UPPER MARLBORO – Approximately 50 individuals gathered with signs outside the County Administration Building in Upper Marlboro on April 19 to listen to speakers, chant slogans and advocate county council members to support a “fair elections” bill, which is currently in committee. Councilwomen Mary Lehman and Deni Taveras and Councilmen Mel Franklin and Obie Patterson […]
UPPER MARLBORO – Approximately 50 individuals gathered with signs outside the County Administration Building in Upper Marlboro on April 19 to listen to speakers, chant slogans and advocate county council members to support a “fair elections” bill, which is currently in committee.
Councilwomen Mary Lehman and Deni Taveras and Councilmen Mel Franklin and Obie Patterson introduced CB-004 on Jan. 30, which would establish a Fair Election Fund to “provide public campaign financing for a candidate” for elected office in the county.
The council referred the act to the Public Safety and Fiscal Management Committee.
County Executive Rushern Baker, III has indicated he will sign the legislation if it passes the council.
Throughout the rally, which Progressive Maryland organized, the protesters expressed their desires that Council Chair Danielle Glaros, Vice-Chair Todd Turner, Councilman Derrick Davis and/or Councilwoman Andrea Harrison sign on to the bill.
“When we give our money, we’re making an investment,” said Beth MacKenzie, a Cheverly resident. “If I’m making an investment in my legislature, I’m going to vote.
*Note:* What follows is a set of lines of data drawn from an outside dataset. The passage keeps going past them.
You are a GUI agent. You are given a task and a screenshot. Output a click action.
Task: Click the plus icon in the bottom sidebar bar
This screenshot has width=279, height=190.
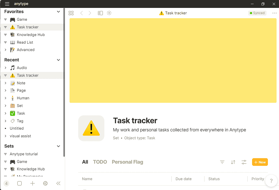pos(32,183)
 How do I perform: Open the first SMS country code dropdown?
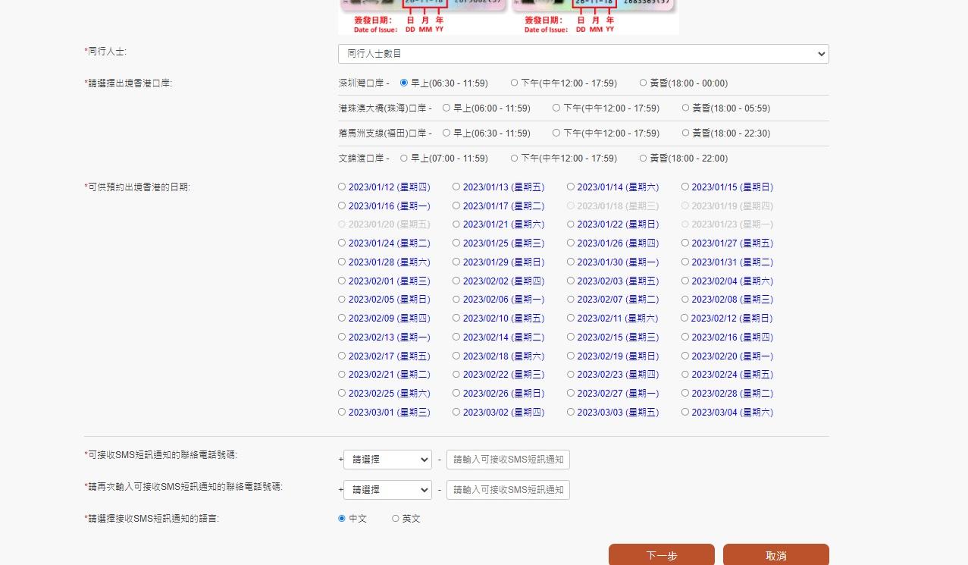pos(387,459)
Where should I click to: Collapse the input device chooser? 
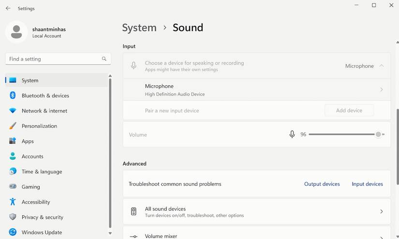point(382,66)
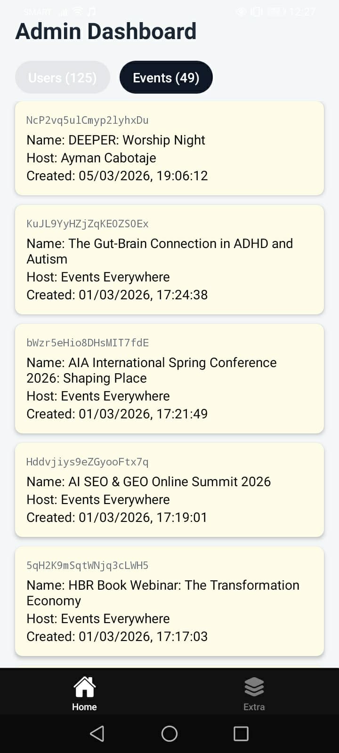339x753 pixels.
Task: Click event ID bWzr5eHio8DHsMIT7fdE
Action: pyautogui.click(x=88, y=343)
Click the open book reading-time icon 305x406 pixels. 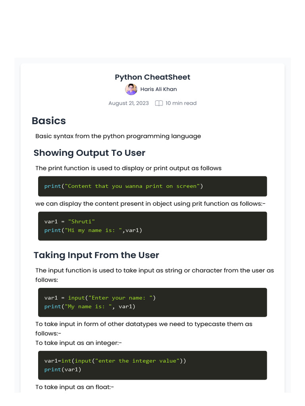(159, 103)
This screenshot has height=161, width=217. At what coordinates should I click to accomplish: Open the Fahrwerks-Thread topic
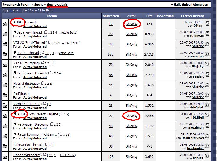tap(28, 145)
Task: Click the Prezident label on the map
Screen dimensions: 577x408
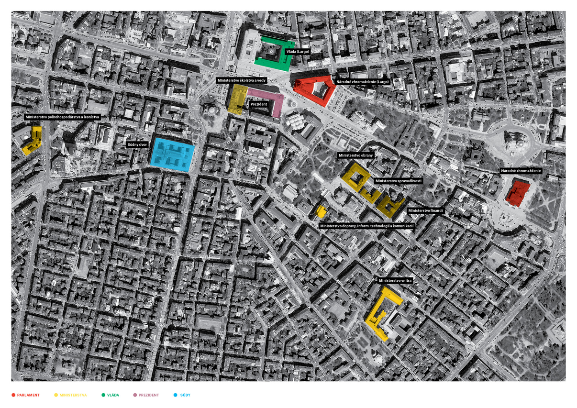Action: coord(259,104)
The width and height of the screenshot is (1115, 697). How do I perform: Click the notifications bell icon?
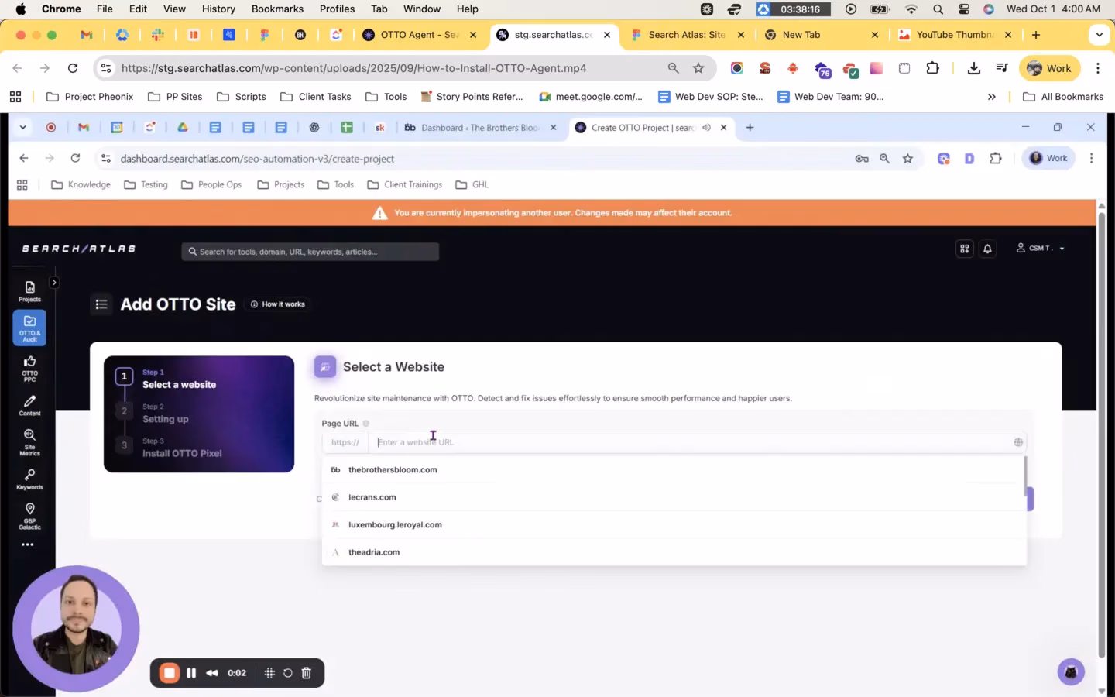click(x=987, y=249)
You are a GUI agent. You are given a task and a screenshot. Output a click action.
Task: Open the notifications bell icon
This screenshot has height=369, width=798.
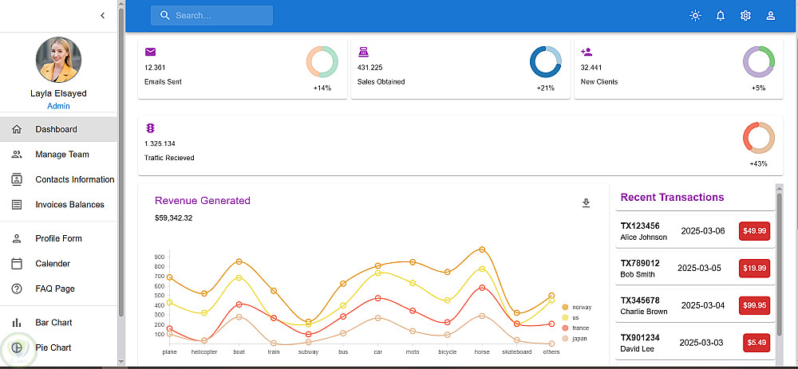pyautogui.click(x=721, y=16)
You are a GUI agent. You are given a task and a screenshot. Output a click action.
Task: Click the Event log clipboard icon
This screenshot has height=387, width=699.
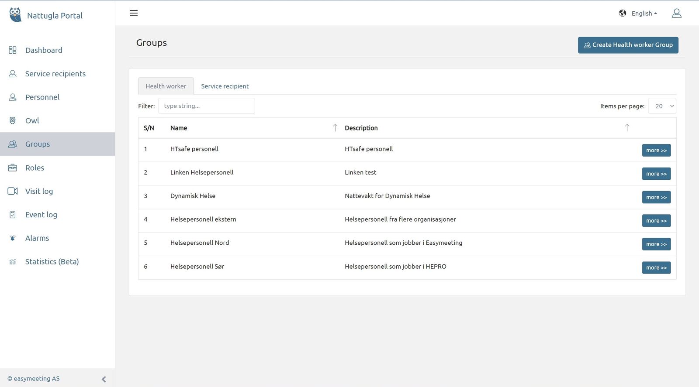tap(13, 215)
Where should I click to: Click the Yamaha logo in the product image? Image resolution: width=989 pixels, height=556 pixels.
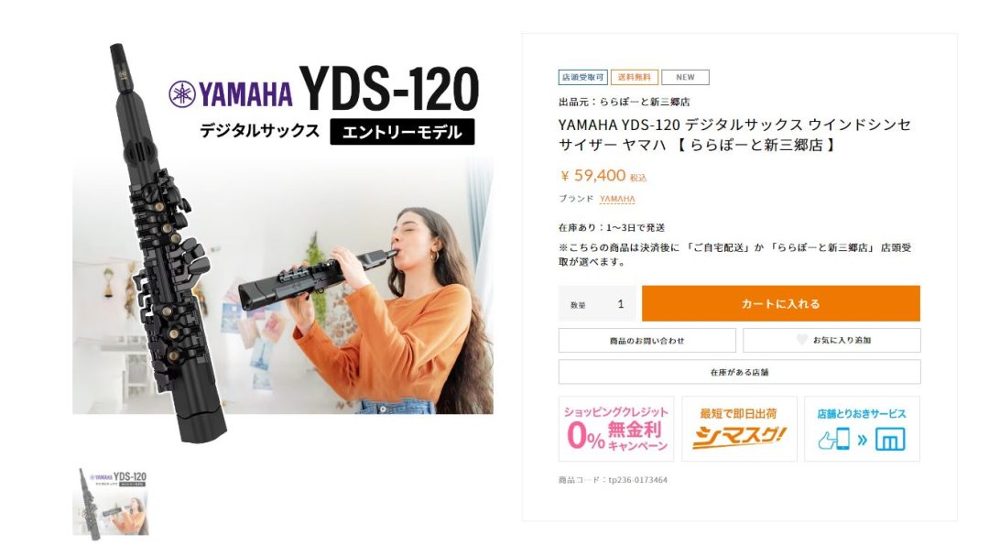point(230,94)
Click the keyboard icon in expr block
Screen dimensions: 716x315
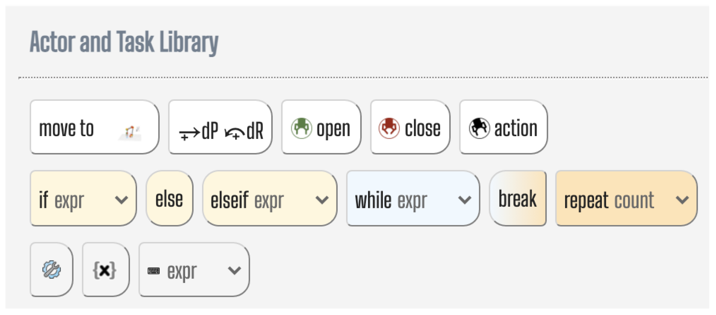[x=154, y=271]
If I’m making an investment in my legislature, I’m going to show up, and I am going to demand that they respond to me. And if we’re all making an investment as a community, we can rise up and rule our county and bring to it what we need and what we want. This gives the power to the people, the voice to the people, and we can become one Prince George’s County moving in the direction of progress and towards the future.”
MacKenzie said she hopes Glaros will co-sponsor the bill by June 1.
State Delegate Joseline Peña-Melnyk said although not all elected officials are beholden to special interests, the bill would help level the field of who can and cannot afford to run for office.
“Not everybody is corrupt. I have a lot of colleagues that are very decent people, so we can’t stereotype. But, I can tell you that running for office is expensive. And I can tell you that running for office takes a lot of time and resources,” Peña-Melnyk said.
She said if more people could run for office, the government might become more diverse and inclusive.
“The way you get a bill like this through is by making calls, by writing letters, by coming to the hearing and filling that room with a lot of people and keeping the pressure up,” Peña-Melnyk said.
A small group of people participating in the rally entered the building to request a meeting with Glaros to discuss the bill and present a petition with signatures from community members requesting the council pass the bill. They were told the councilwoman was unavailable and received an email address so they could arrange an appointment with her.
The organizers did not previously arrange an appointment for that day with any of the councilmembers.
MacKenzie, a member of the group who requested the meeting, said it was “disappointing” that they were unable to meet with Glaros, although “She understood a surprise meeting is not necessarily going to get much of a response.
“But, we didn’t even get to go into a conference room with a staff member to share our signatures (on the petition) and interests. We talked with a great staff person in the lobby, but it just sort of felt like we were a nuisance.”
MacKenzie said she got involved as a private citizen with the effort to push for this legislation because she would like to see higher voter engagement and is troubled because she sees many of the people are voting and the same people are running for office.
Diana Torres, a South Laurel resident and volunteer with Progressive Maryland, participated in the rally because she believes “government should be led by community members.”
“The idea is to help bring about candidates that are going to answer to residents and not to developers, not to special interests, that they’re actually going to make the effort to put forth policies that benefit us, and our county,” Torres said. “Our county has the financial ability, the wealth to succeed, but it doesn’t seem to be directed in the right ways, so I’m hoping that with this bill, that can be remedied.”
Some of the people who joined in the rally were from locations outside the county. They were participating in a training program where they could learn about citizen activism, so they could return to their home areas and continue their work there.